What to produce>
Set down the entries once more, exactly as they are written.

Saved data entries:

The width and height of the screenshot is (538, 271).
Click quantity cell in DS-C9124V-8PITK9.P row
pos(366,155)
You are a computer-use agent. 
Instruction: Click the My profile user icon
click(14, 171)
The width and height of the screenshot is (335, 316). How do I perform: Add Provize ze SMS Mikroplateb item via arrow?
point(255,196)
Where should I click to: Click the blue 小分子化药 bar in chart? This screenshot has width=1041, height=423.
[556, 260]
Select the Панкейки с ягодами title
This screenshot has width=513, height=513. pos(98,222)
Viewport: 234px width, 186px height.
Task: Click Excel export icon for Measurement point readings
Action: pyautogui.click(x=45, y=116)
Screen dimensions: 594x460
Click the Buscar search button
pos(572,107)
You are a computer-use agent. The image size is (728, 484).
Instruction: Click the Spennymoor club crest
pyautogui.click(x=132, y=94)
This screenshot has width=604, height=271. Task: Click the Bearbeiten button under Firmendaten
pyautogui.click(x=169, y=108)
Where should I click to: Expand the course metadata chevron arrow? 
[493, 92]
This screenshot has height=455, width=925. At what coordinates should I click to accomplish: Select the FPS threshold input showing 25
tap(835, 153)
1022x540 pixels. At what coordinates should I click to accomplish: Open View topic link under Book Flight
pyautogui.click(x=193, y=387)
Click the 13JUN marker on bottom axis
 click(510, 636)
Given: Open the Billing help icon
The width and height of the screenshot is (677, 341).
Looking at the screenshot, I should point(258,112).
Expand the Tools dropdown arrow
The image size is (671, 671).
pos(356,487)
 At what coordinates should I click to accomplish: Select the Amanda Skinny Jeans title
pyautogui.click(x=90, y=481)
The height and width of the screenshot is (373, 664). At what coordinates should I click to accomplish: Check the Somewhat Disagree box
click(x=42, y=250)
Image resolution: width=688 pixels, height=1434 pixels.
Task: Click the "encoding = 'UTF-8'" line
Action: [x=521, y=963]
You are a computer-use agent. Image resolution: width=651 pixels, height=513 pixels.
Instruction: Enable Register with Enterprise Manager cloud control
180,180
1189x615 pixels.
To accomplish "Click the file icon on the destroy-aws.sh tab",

Solved exercise>
The width and height of the screenshot is (538, 271).
Click quantity cell in DS-C9124V-8PITK9.P row
pos(366,155)
You are a computer-use agent. 
Instruction: Click the My profile user icon
click(14, 171)
The width and height of the screenshot is (335, 316). How do I perform: Add Provize ze SMS Mikroplateb item via arrow?
point(255,196)
Where should I click to: Click the blue 小分子化药 bar in chart? This screenshot has width=1041, height=423.
[556, 260]
Select the Панкейки с ягодами title
This screenshot has width=513, height=513. pos(98,222)
Viewport: 234px width, 186px height.
Task: Click Excel export icon for Measurement point readings
Action: pyautogui.click(x=45, y=116)
Screen dimensions: 594x460
Click the Buscar search button
pos(572,107)
You are a computer-use agent. The image size is (728, 484).
Instruction: Click the Spennymoor club crest
pyautogui.click(x=132, y=94)
This screenshot has width=604, height=271. Task: Click the Bearbeiten button under Firmendaten
pyautogui.click(x=169, y=108)
Where should I click to: Expand the course metadata chevron arrow? 
[493, 92]
This screenshot has height=455, width=925. At what coordinates should I click to accomplish: Select the FPS threshold input showing 25
tap(835, 153)
1022x540 pixels. At what coordinates should I click to accomplish: Open View topic link under Book Flight
pyautogui.click(x=193, y=387)
Click the 13JUN marker on bottom axis
 click(510, 636)
Given: Open the Billing help icon
The width and height of the screenshot is (677, 341).
Looking at the screenshot, I should point(258,112).
Expand the Tools dropdown arrow
The image size is (671, 671).
pos(356,487)
 At what coordinates should I click to accomplish: Select the Amanda Skinny Jeans title
pyautogui.click(x=90, y=481)
The height and width of the screenshot is (373, 664). At what coordinates should I click to accomplish: Check the Somewhat Disagree box
click(x=42, y=250)
Image resolution: width=688 pixels, height=1434 pixels.
Task: Click the "encoding = 'UTF-8'" line
Action: [x=521, y=963]
You are a computer-use agent. Image resolution: width=651 pixels, height=513 pixels.
Instruction: Enable Register with Enterprise Manager cloud control
180,180
1189x615 pixels.
To accomplish "Click the file icon on the destroy-aws.sh tab",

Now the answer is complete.